- Meeting abstract
- Open Access
Sutureless bioprosthesis may increase postoperative atrial fibrillation after aortic valve replacement
© Thakur et al. 2015
- Published: 16 December 2015
- Cardiopulmonary Bypass
- Multivariate Regression
- Aortic Valve Replacement
- Postoperative Recovery
- Cardiac Monitoring
Benefits of sutureless aortic valve replacement (AVR) have been established. Most western centres have reported advantages in reduced cardiopulmonary bypass, cross clamp, ventilation, and postoperative recovery time. It has established a role in moderate to high-risk surgical patients requiring an AVR. However, the incidence of postoperative atrial fibrillation (POAF) in sutureless AVR is less known.

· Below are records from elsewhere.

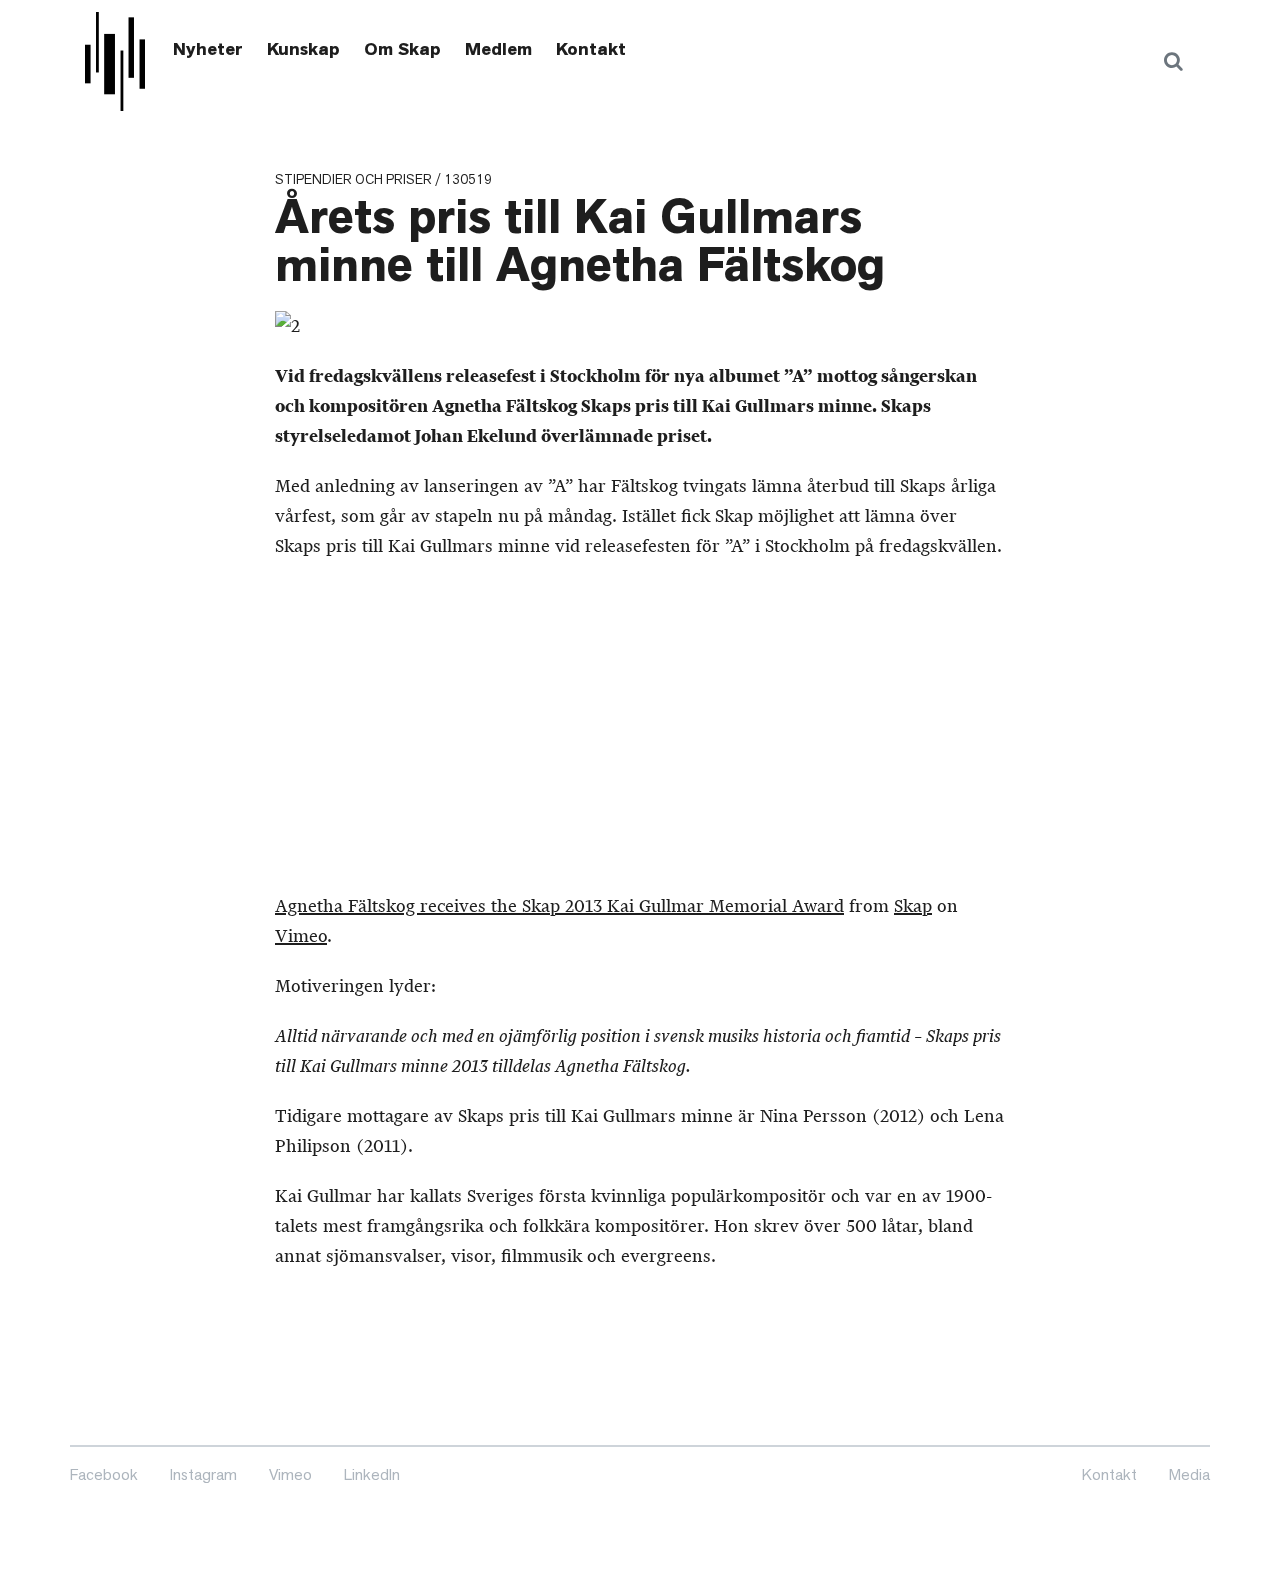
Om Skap (402, 49)
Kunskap (303, 49)
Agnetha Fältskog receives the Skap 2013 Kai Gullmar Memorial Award (559, 906)
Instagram (203, 1474)
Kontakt (591, 49)
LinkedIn (372, 1474)
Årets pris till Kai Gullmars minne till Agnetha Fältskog (580, 241)
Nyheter (208, 49)
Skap (913, 906)
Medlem (498, 49)
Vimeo (301, 936)
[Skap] (115, 61)
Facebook (104, 1474)
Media (1189, 1474)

Investigate the incidence of POAF after sutureless AVR and compare that with the rate of POAF after sutured AVR.
From January 2001 to January 2015, 1417 AVR cases were performed. Demographic and perioperative data were collected prospectively. A total of 188 patients were excluded from analysis due to a preoperative history or incomplete data. We compared the rate of POAF after sutureless and sutured AVR cases overall and in subgroups divided by access (FS - Full Sternotomy; PS - Partial Sternotomy; MT - Mini-Thoracotomy). The incidence of POAF was identified by continuous cardiac monitoring.
Homogeneity of the sample was tested using multivariate regression and Kolmogorov-Smirnov tests, which did not identify any statistically significant confounding variables. Descriptive statistics were used to characterize samples with regards to demographic and perioperative variables.
A total of 1229 patients (604 females) were included in the analysis. The incidence of POAF in sutureless and sutured AVR cases was 35.8% and 29.5% respectively. The odds ratio for POAF is 1.33 (95% CI: 1.03-1.73; p = 0.031) with a sutureless valve. In subgroup analysis, POAF rates in the MT group for sutureless and sutured AVR were 33.1% and 22.0% respectively (OR 1.76 95%CI: 1.19 - 2.59; p = 0.004). POAF rates in the PS group for sutureless and sutured AVR were 50.9% and 33.3% respectively (OR 2.07 95%CI: 1.13-3.80; p = 0.019). FS had similar rates of POAF in both groups - sutureless 30.4% and sutured 32.3%.
Sutureless AVR is an important surgical option with proven advantages in moderate to high-risk patients. Prevention of POAF should be considered in patients whom a sutureless AVR is performed.